Once the line with "The image size" is found, return it along with every line after it, exactly, through the end of the material.

━━━━

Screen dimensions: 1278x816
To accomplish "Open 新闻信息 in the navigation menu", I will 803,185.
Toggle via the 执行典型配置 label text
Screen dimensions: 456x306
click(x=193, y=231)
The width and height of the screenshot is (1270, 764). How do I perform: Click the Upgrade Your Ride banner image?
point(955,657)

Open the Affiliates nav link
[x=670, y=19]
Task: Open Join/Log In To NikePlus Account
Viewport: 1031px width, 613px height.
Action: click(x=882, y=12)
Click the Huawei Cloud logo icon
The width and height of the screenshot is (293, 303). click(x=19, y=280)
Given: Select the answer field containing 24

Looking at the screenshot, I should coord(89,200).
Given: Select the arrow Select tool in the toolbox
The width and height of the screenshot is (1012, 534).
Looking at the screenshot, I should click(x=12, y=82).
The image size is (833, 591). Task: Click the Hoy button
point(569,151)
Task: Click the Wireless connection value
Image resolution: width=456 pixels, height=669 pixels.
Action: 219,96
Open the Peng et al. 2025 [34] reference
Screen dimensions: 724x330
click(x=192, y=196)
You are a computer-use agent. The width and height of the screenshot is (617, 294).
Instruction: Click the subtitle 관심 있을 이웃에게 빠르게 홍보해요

━━━━

**WRITTEN ANSWER:**
The image size is (833, 591). Task: Click the Hoy button
point(569,151)
Task: Click the Wireless connection value
Image resolution: width=456 pixels, height=669 pixels.
Action: 219,96
Open the Peng et al. 2025 [34] reference
Screen dimensions: 724x330
click(x=192, y=196)
You are a computer-use agent. The width and height of the screenshot is (617, 294).
Instruction: Click the subtitle 관심 있을 이웃에게 빠르게 홍보해요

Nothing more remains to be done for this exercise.